In insgesamt fünf Etappen wird erstmals die vielseitige Geschichte der Hohenzollern mit dem Fokus auf die Hohenzollernfrauen präsentiert. Entsprechend ambitioniert präsentiert sich die Ausstellung „Frauensache“ in fünf Räumen. Jeder einzelne widmet sich ganzheitlich über 500 Jahre Geschichte einem anderen thematischen Blickpunkt. Zentrales Element ist dabei die Vielseitigkeit der Räume, in welchen sich die Hohenzollernfrauen niederließen. Entsprechend präsentiert sich jeder Themenkomplex in einem anderen Raum, in welchem der Besucher wiederum kleinere „Räume“ findet.

Wegmarken

Allein der erste Raum begrüßt den interessierten Besucher gleich mit 12 Wegmarken in der Geschichte der Hohenzollern. Wer mit dieser Dynastie noch nicht vertraut ist, gewinnt einen ersten Einblick anhand von 24 Ausstellungsstücken. Allein die Liste der Herrscherpaare listet 30 Frauen auf. Töchter, erneute Eheschließungen und Geliebte nicht berücksichtigt. Schnell wird klar, dass es viele Familienmitglieder gab, die ihren Teil zum Erfolg der Hohenzollern beigetragen haben. Kurz vor Verlassen des ersten Ausstellungsraumes wird der Fokus jedoch noch einmal deutlich. Eine Videoinstallation stellt mit Hilfe mehrerer Karten fünf Frauen kurz vor, welche das Herrschaftsgebiet der Hohenzollern zum größten Territorium in Deutschland werden ließen.

Netzwerke

Netzwerken ist keine moderne Erfindung, wie dies im zweiten Raum der Ausstellung anschaulich demonstriert wird. An „ausgewählten Dynastien“ möchte dieser Ausstellungsraum diesen Fakt belegen. Gleich in sieben Nischen begegnet man namhaften historischen Geschlechtern, welche ihr Netz auch in der Raumgestaltung  zu einem prunkvollen Geschenktisch im Zentrum ausbreiten. Das gezeigte Beilagerbett an der Stirnseite des Raumes lässt dabei keinen Zweifel, wie die Hohenzollernfrauen politische Ziele und Möglichkeiten erreichten: Durch geschickte Heiratspolitik.

Spielräume

Welche anderen Spielräume sich den Frauen boten, gilt es im dritten Raum zu erkunden. Fünf wichtige Lebensetappen, welche den großen Raum in kleinere Vitrinenräume unterteilen, werden dargestellt. Man erfährt in diesem Raum, wie die einzelnen Hohenzollernfrauen ihr Leben lebten und sich dieses auf ihre Familie, ihre Untertanen und ihr Land auswirkte. Schon beim Eintreten bekommt man den Eindruck, dass zahlreiche Exponate Zeugnis ablegen können, wie vielseitig die Spielräume und ihre Benutzung durch die Hohenzollernfrauen waren.
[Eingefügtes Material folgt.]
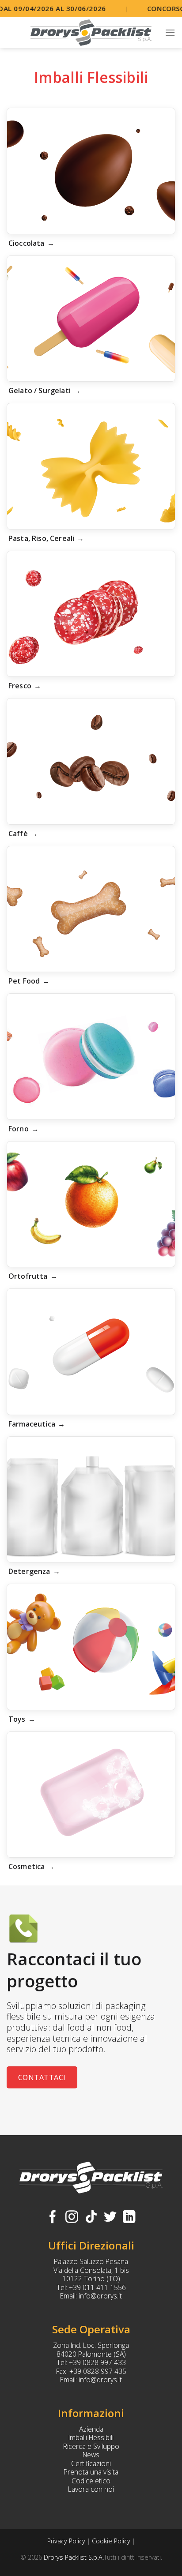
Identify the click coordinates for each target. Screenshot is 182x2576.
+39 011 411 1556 (97, 2287)
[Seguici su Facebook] (52, 2218)
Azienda (91, 2429)
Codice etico (91, 2481)
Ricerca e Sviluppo (91, 2446)
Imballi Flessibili (91, 2437)
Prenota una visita (91, 2472)
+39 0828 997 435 (97, 2371)
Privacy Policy (66, 2541)
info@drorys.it (100, 2296)
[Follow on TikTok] (91, 2218)
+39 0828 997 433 (97, 2362)
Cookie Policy (111, 2541)
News (91, 2455)
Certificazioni (91, 2463)
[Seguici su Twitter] (110, 2218)
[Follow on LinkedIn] (129, 2218)
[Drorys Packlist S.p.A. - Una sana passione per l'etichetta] (91, 32)
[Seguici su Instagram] (71, 2218)
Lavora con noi (91, 2489)
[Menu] (170, 32)
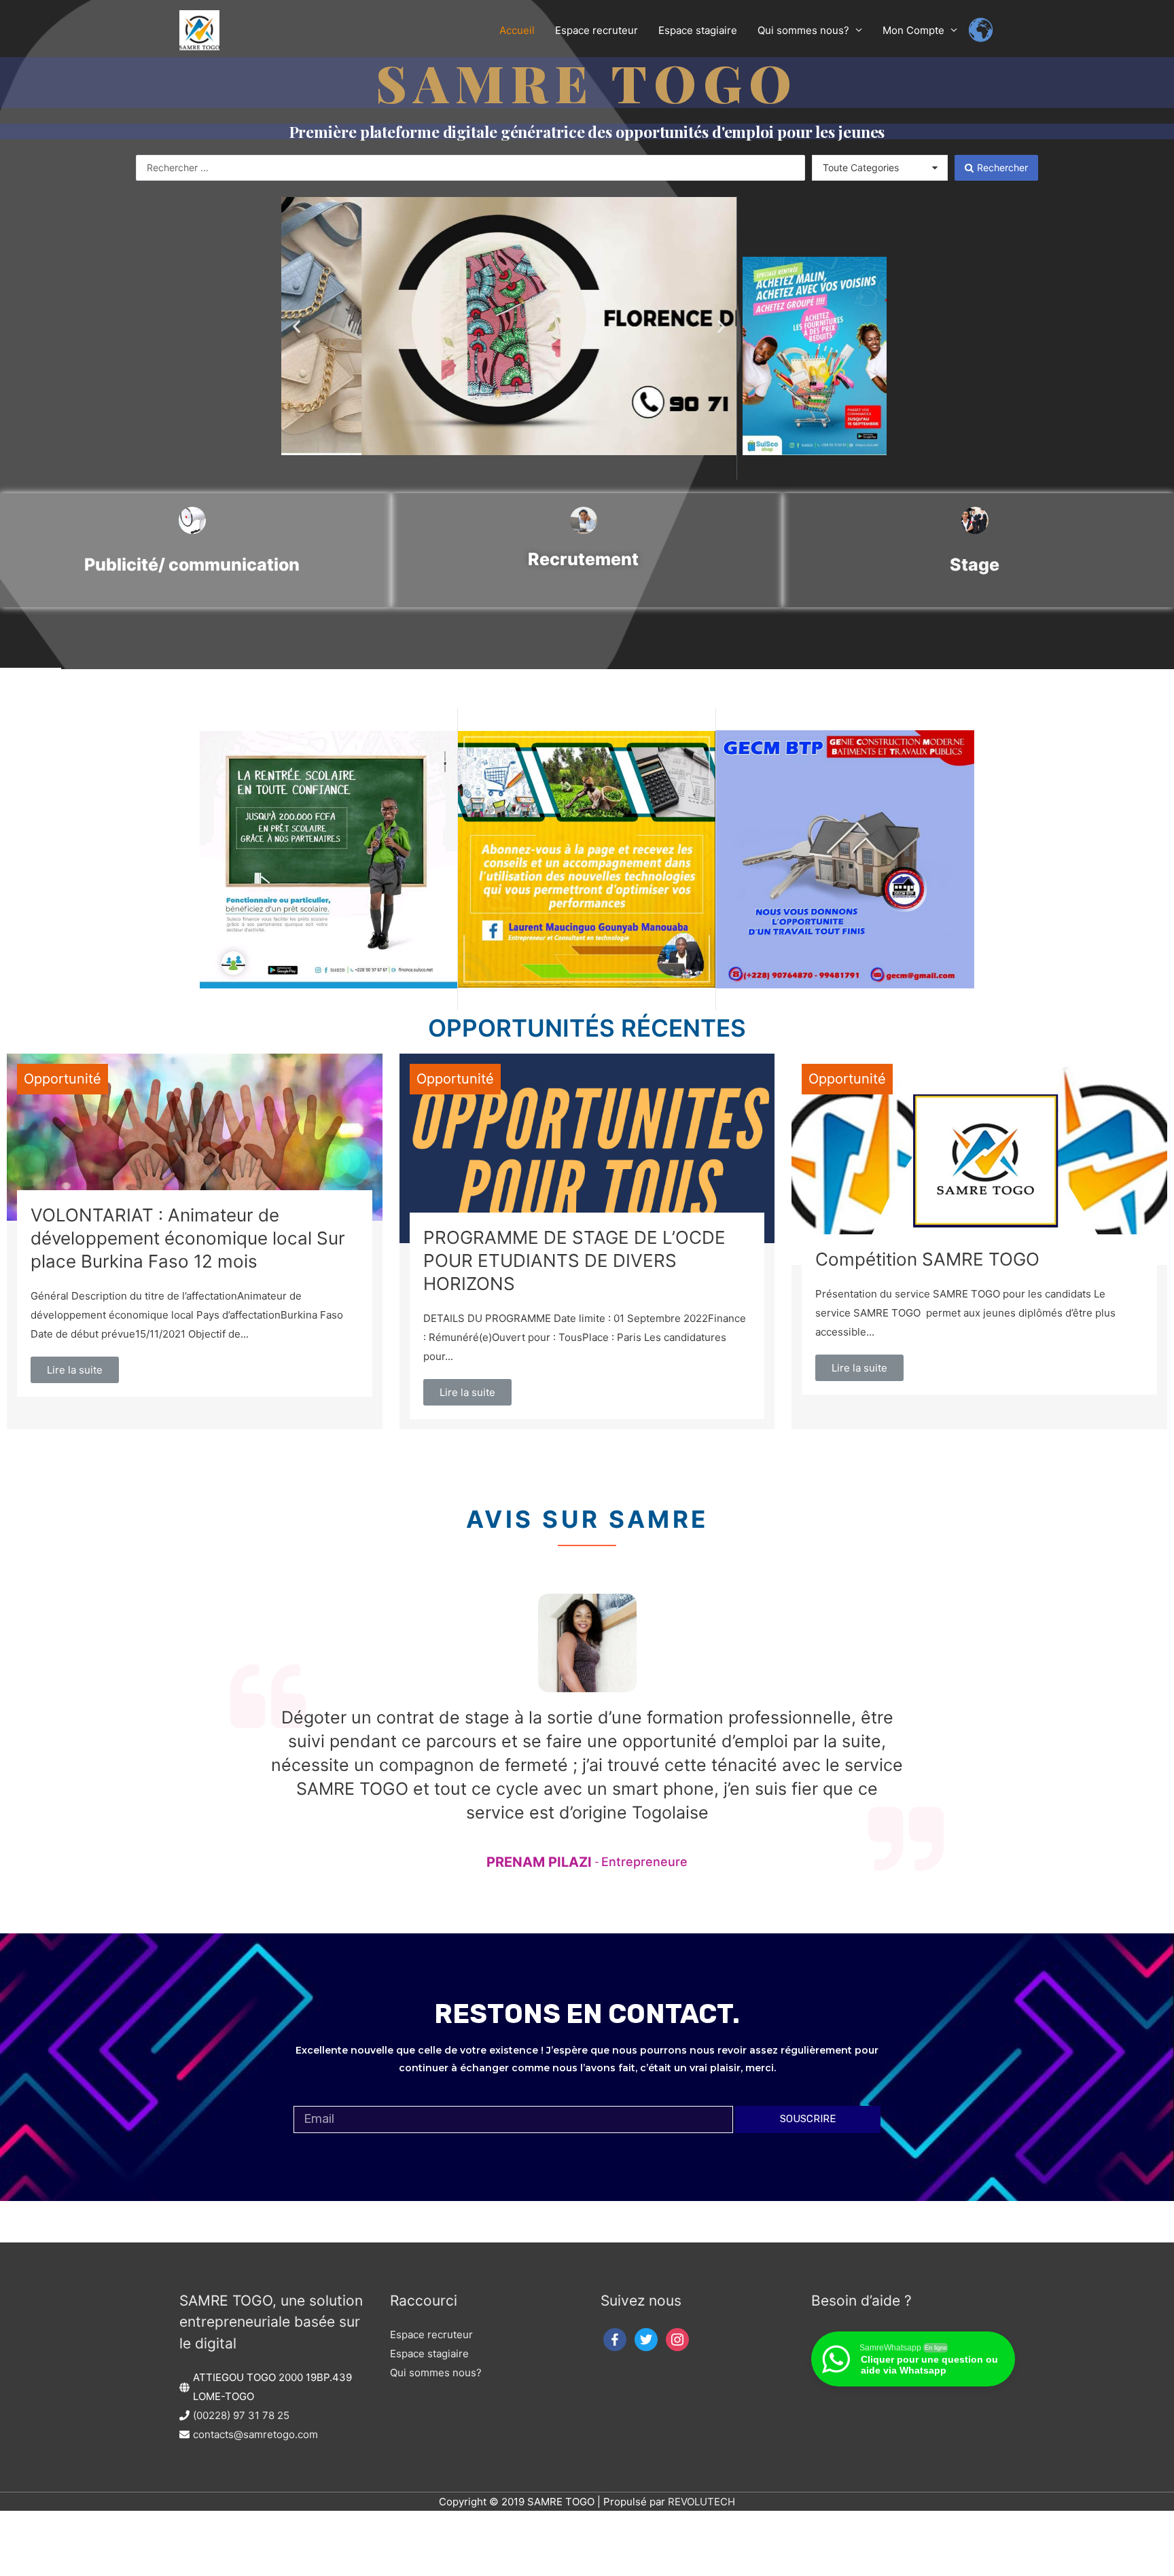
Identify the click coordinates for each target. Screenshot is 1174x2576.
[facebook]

Die Raumhohen Vitrinen unterteilen das Thema geschickt in fünf Lebensabschnitte.  Zudem findet sich an den drei Wänden noch jeweils ein Lebensweg, den jede Frau für sich persönlich entscheiden musste: Anpassung oder Abgrenzung, Pflicht oder Liebe, Politik oder Kunst?

Geschichtsbilder

Gelangt man in den vierten Ausstellungsraum, so ist man nach der Fülle im letzten Raum gleichzeitig überrascht und erfreut über diesen überschaubaren Raum. Gerade einmal fünf Seiten im Begleitheft, 14 Exponate und zwei Audiokommentare stehen einem zum Thema „Geschichtsbilder“ zur Seite. Dabei vermittelt gerade dieser Raum eine maßgebliche Nachricht: Geschichtsbilder ändern sich.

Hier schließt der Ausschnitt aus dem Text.